Do what I did. Do your homework before you even stop. Research, learn and understand. Even to this day I have the important quotes I made from that on my phone, just to remind me. I’m not in the slightest bit tempted and can’t see myself tempted again, but if I ever am, I want to be prepared.

How has quitting the booze affected you, both as a DJ and in your normal life?

It was never really an issue for me in the moment of performing (as I said I never used to drink at all at that point) but I’m absolutely more focused than I ever was. I’m naturally a positive person, but my positive thoughts are now even stronger. Whereas before I might worry about certain things, I don’t consume myself with worry anymore. I deal with things better and move on. I get stuff done. I find myself analysing my life and removing anything bad. I wake up a lot earlier than I used to and I don’t find myself pointlessly tweaking a hi hat sound at 3am in the morning.

Stats tell us that kids these days are drinking less. Why do you reckon this is?

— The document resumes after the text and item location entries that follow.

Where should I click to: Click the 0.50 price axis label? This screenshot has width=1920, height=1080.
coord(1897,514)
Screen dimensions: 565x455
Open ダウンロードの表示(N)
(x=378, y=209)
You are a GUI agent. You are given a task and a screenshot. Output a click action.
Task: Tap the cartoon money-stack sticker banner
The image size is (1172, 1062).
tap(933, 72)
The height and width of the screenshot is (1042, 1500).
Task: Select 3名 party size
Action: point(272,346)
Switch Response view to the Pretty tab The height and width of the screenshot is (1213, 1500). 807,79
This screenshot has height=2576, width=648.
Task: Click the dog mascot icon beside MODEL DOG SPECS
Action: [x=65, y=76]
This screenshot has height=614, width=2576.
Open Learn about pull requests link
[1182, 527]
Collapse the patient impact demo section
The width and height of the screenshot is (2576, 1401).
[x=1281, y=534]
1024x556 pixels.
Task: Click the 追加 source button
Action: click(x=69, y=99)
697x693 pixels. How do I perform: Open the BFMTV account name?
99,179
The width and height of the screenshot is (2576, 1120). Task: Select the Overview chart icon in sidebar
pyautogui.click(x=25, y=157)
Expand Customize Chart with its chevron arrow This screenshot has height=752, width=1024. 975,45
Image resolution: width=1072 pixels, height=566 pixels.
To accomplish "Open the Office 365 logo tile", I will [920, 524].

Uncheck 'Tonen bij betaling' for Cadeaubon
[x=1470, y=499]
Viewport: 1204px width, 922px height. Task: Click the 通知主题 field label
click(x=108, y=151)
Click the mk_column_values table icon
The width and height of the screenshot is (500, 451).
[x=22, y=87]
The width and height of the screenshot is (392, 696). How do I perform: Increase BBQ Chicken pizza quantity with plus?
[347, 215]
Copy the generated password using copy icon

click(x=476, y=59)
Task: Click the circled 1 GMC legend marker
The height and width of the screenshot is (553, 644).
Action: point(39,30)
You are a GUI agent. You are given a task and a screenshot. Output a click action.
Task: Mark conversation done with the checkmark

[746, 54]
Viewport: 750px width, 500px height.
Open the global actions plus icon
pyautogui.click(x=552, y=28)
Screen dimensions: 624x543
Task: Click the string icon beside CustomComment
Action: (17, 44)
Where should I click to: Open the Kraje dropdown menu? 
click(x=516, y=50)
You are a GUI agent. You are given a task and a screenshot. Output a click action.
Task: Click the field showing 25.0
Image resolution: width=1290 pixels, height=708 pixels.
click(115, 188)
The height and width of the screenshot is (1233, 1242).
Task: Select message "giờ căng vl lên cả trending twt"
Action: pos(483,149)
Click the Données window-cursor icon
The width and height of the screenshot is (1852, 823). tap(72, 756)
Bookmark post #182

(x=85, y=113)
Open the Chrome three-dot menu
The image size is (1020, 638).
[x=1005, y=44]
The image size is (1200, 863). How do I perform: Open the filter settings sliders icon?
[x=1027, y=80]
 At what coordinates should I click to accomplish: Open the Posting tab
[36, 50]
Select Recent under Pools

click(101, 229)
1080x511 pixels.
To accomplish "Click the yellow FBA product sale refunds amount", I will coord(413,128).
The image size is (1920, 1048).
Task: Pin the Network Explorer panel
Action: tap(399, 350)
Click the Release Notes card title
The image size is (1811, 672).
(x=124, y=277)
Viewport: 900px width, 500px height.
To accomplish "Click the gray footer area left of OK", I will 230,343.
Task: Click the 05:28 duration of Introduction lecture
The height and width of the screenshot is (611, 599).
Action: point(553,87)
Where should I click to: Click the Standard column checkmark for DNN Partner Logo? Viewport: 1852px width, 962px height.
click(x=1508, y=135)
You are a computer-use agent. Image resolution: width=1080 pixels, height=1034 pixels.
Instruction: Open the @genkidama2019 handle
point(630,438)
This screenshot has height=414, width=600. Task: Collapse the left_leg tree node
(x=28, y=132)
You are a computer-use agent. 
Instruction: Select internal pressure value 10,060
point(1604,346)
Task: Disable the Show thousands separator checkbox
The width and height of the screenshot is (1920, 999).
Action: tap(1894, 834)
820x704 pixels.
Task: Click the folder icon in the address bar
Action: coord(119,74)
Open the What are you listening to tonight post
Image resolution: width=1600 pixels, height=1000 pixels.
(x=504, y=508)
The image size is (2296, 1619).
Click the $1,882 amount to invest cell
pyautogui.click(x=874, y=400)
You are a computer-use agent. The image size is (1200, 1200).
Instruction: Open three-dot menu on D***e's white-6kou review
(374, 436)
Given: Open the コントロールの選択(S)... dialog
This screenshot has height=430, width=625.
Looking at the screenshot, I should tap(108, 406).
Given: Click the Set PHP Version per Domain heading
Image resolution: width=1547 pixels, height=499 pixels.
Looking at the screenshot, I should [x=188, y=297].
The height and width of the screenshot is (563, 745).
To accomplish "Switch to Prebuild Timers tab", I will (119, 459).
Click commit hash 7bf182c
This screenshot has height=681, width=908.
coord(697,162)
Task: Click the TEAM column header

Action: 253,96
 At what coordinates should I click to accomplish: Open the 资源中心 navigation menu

I’m not sure that’s the case, especially in the UK. You only have to look at town centres on a Friday or Saturday to realise this. Nothing has ‘suddenly’ got better. Just look at the office of national statistics website: 2016/17 there were 337 thousand estimated admissions where the main reason for admission to hospital was attributable to alcohol. This is 1% lower than 2015/16 and 17% higher than 2006/07. You tell me what that says to you? 10 years ago, Tony Blair said that 24 hour drinking would put us ‘in line with Europe’ and solve all our problems. It hasn’t. It’s only made it worse. Don’t listen to the headlines, make your own judgement and choose what is best for your life, not others.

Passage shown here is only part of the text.